• _Data for this task_:

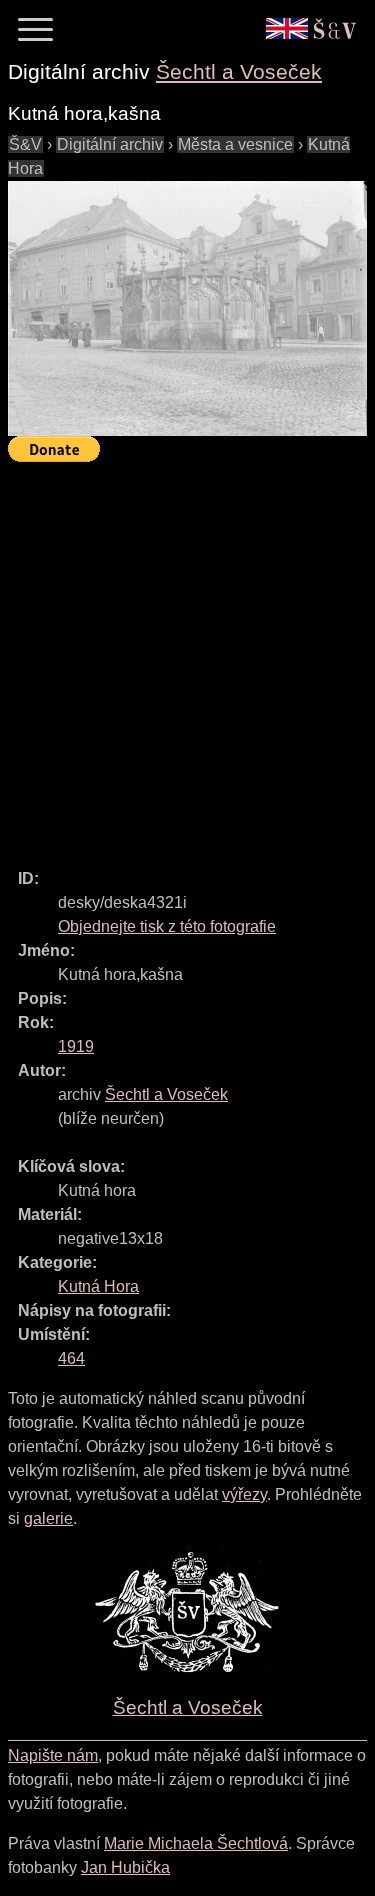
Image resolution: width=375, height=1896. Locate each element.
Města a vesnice (235, 144)
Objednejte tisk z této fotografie (167, 926)
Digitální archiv (110, 144)
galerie (48, 1518)
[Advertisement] (187, 656)
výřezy (244, 1494)
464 (71, 1358)
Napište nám (53, 1755)
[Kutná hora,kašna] (187, 308)
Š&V (25, 144)
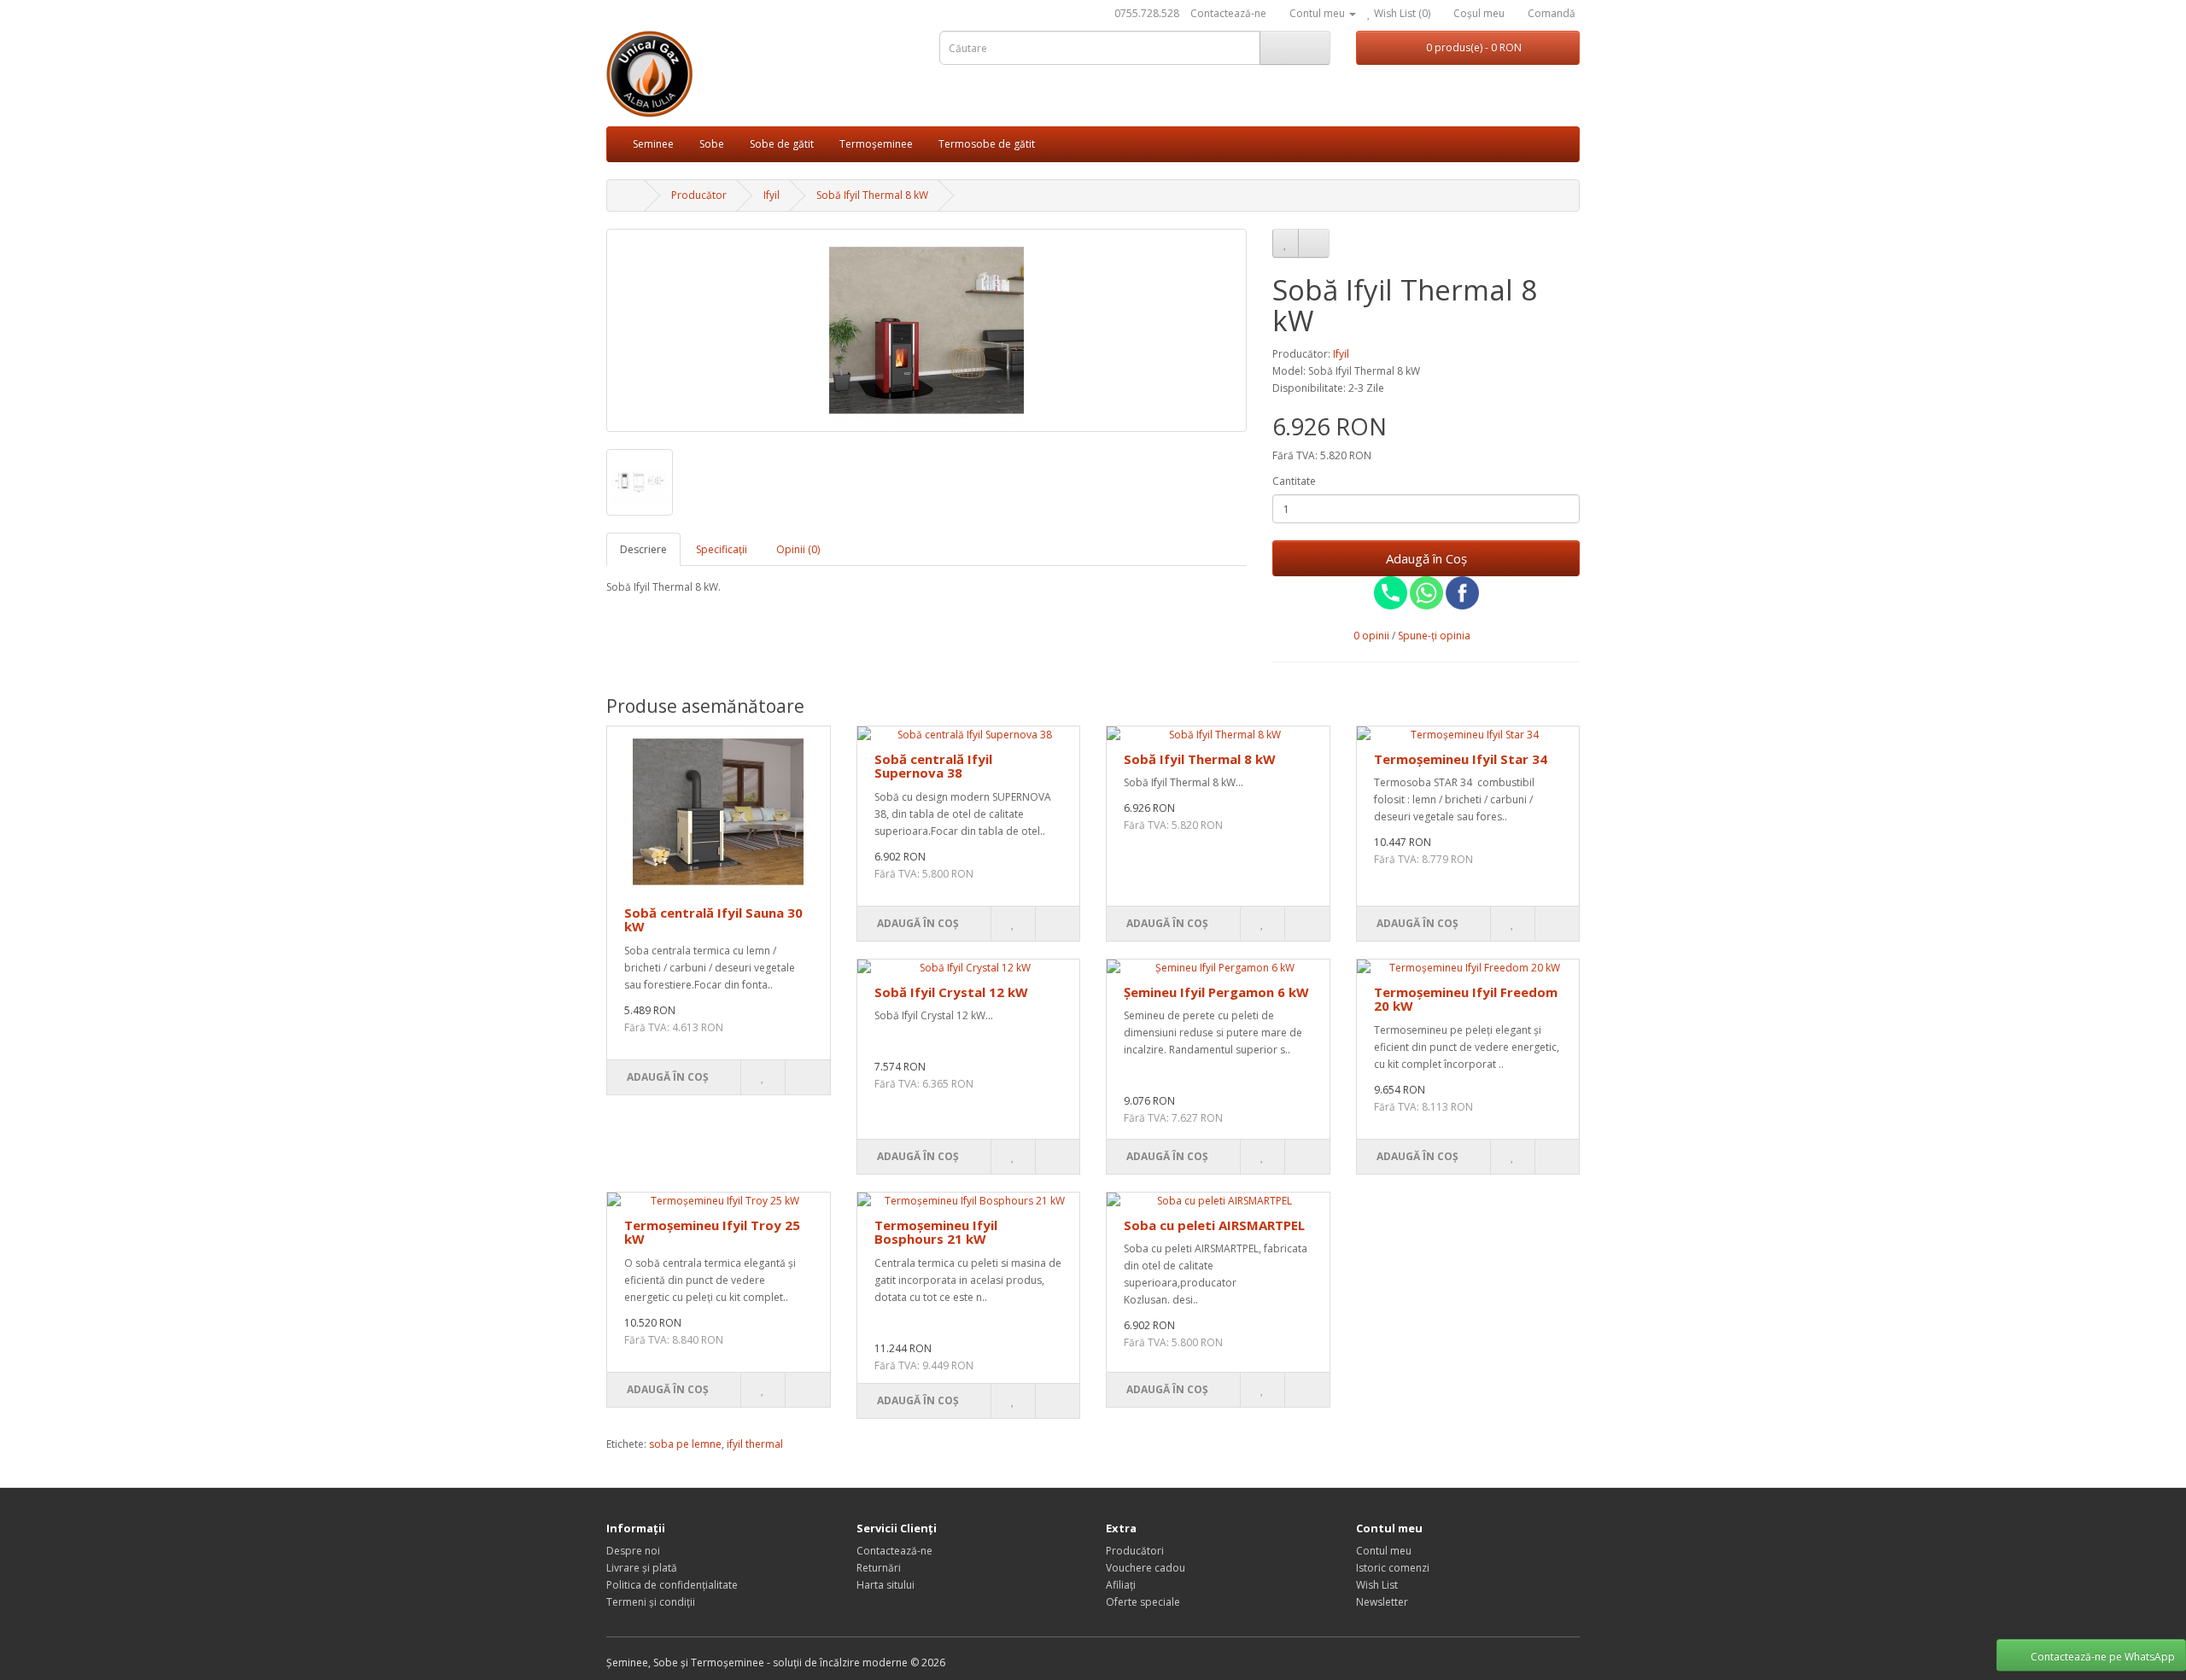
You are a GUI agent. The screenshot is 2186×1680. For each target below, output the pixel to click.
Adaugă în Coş (1426, 558)
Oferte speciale (1143, 1602)
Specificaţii (721, 549)
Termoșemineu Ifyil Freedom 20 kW (1466, 999)
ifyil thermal (755, 1444)
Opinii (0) (798, 549)
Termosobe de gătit (986, 144)
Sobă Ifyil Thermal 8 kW (1200, 758)
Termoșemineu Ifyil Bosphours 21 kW (935, 1232)
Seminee (653, 144)
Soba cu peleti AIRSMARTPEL (1214, 1225)
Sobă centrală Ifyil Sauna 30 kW (713, 920)
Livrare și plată (641, 1567)
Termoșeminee (876, 144)
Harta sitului (885, 1585)
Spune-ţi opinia (1434, 635)
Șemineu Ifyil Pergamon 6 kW (1216, 991)
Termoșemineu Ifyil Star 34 (1460, 758)
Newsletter (1382, 1602)
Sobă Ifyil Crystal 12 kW (951, 991)
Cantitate (1294, 481)
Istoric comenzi (1392, 1567)
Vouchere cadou (1145, 1567)
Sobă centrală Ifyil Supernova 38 (933, 766)
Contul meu (1384, 1550)
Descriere (643, 549)
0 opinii (1371, 635)
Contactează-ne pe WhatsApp (2103, 1656)
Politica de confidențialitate (672, 1585)
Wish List (1377, 1585)
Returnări (878, 1567)
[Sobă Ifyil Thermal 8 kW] (926, 330)
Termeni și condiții (650, 1602)
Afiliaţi (1121, 1585)
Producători (1135, 1550)
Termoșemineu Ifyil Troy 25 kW (712, 1232)
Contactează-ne (1228, 13)
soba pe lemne (685, 1444)
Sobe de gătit (782, 144)
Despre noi (633, 1550)
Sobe (711, 144)
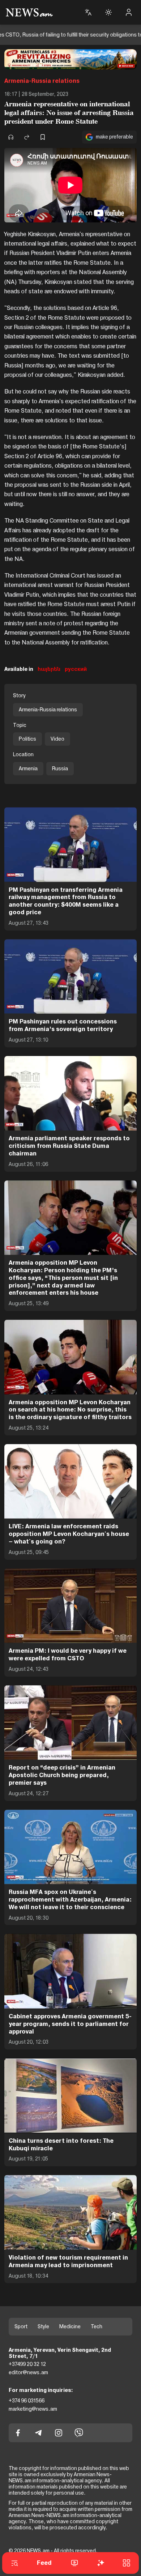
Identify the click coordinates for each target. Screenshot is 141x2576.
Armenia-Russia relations (42, 80)
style (43, 2326)
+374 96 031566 (26, 2400)
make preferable (114, 137)
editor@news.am (28, 2372)
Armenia (28, 768)
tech (96, 2326)
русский (76, 669)
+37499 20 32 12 (27, 2364)
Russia (60, 768)
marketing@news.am (33, 2409)
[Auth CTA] (129, 12)
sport (20, 2326)
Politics (27, 739)
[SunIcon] (108, 12)
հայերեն (49, 669)
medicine (70, 2326)
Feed (44, 2562)
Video (57, 739)
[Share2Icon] (26, 137)
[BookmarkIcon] (42, 137)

• _The problem_: After locating the line with "Soba cu peleti AIRSMARTPEL (1214, 1225)" in the material above, return it and each line after it exactly, ending at the line with "Cantitate (1294, 481)".

• _Solution to this problem_:
Soba cu peleti AIRSMARTPEL (1214, 1225)
Sobă centrală Ifyil Sauna 30 kW (713, 920)
Livrare și plată (641, 1567)
Termoșeminee (876, 144)
Harta sitului (885, 1585)
Spune-ţi opinia (1434, 635)
Șemineu Ifyil Pergamon 6 kW (1216, 991)
Termoșemineu Ifyil Star 34 (1460, 758)
Newsletter (1382, 1602)
Sobă Ifyil Crystal 12 kW (951, 991)
Cantitate (1294, 481)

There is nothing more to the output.